The key lesson, if there is one is that peace, order and good government are vital to prosperity but they are certainly not enough. The road to transformation must be defined by each country and needs to be defined by the people and those who lead. The key is to recognize that the government can no longer be the main provider of jobs and prosperity in future as it was in the past. But the aggressive policies pursued with such vigor in Ethiopia and Rwanda and needed to make Botswana and by extension Namibia competitive economies are not being pursued by government.
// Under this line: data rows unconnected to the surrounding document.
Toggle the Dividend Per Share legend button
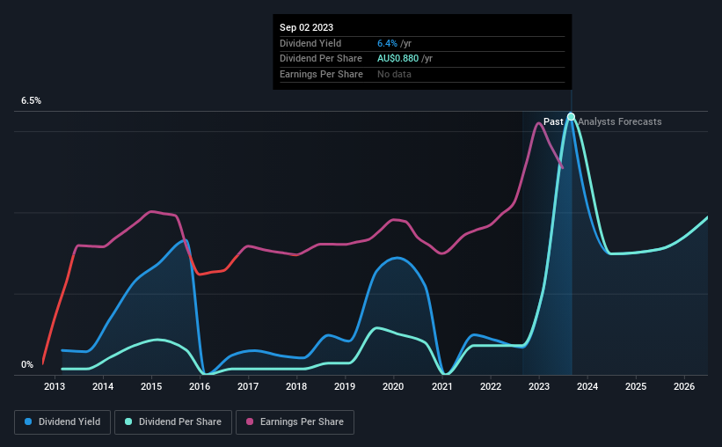The width and height of the screenshot is (722, 447). pyautogui.click(x=173, y=422)
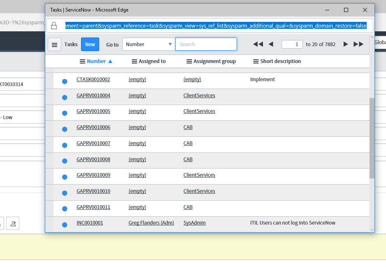Open the GAPRV0010006 record link
Viewport: 386px width, 267px height.
(93, 127)
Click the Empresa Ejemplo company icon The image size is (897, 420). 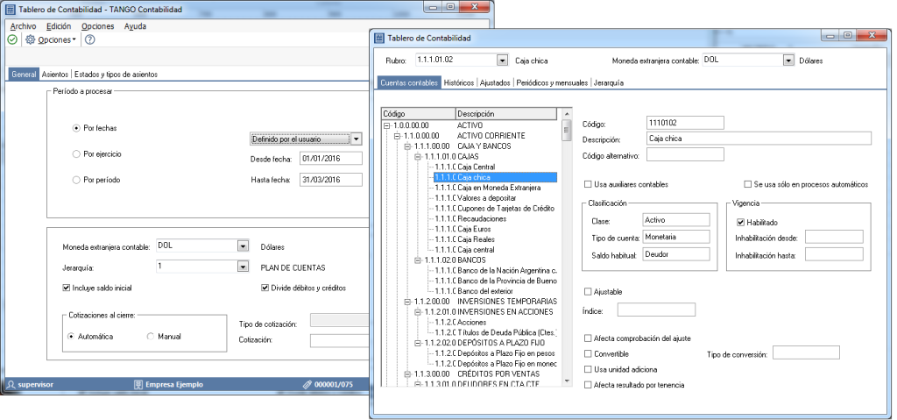[138, 384]
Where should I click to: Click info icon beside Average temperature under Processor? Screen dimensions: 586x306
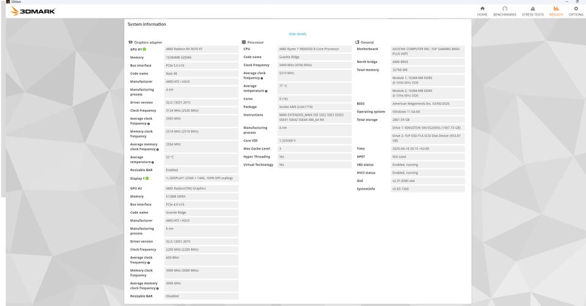266,91

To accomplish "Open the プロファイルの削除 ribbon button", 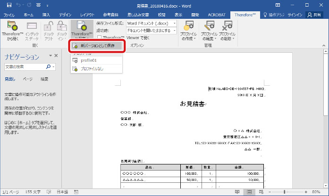I will [x=228, y=30].
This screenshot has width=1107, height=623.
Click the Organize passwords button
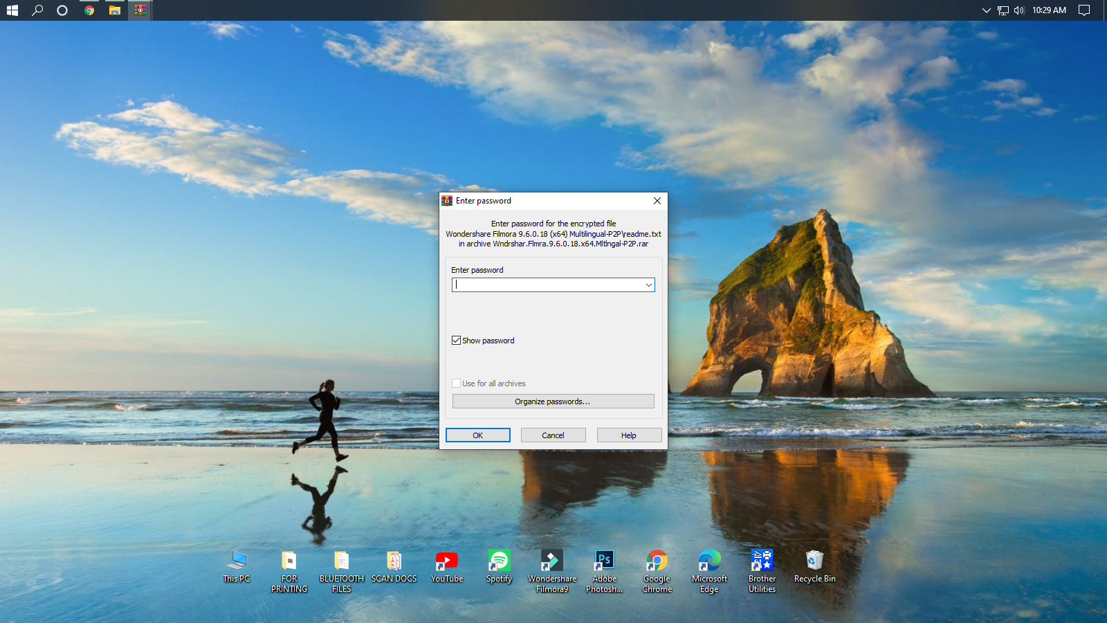(x=553, y=401)
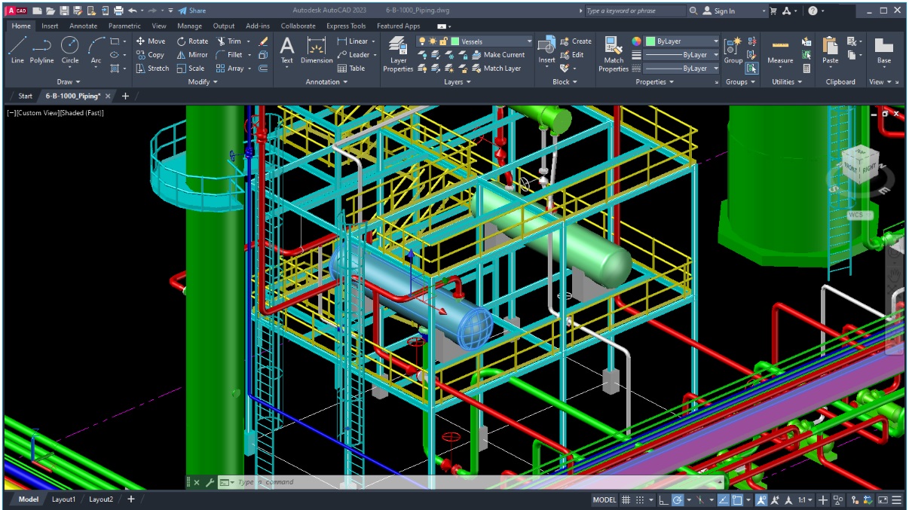This screenshot has width=909, height=510.
Task: Open the Vessels layer dropdown
Action: [530, 41]
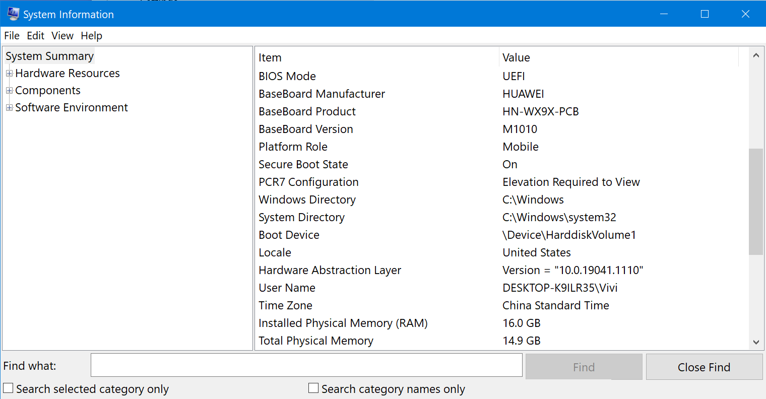Screen dimensions: 766x399
Task: Click the System Information app icon in title bar
Action: 13,14
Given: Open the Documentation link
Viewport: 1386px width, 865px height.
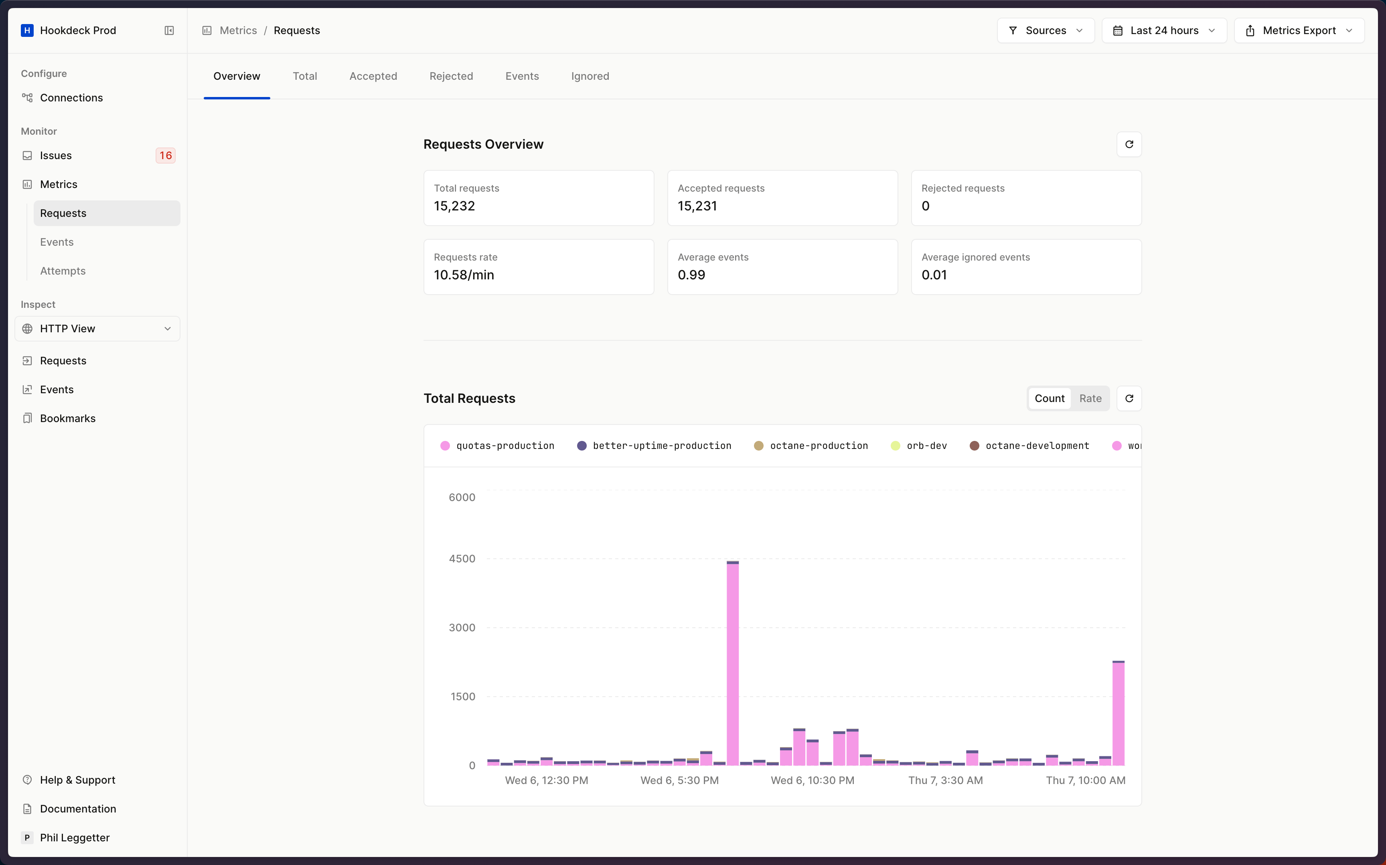Looking at the screenshot, I should tap(78, 808).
It is politically easier to address short term issues with small band aids of money but only sound policy aimed at ensuring that investors want to invest in the country and create a dynamic private sector will get results. That involves government actually listening to the views of the private sector and taking them on board when formulating policy. This is less and less the case in both Botswana and Namibia.

These are the views of Professor Roman Grynberg and not necessarily those of his employer the University of Namibia.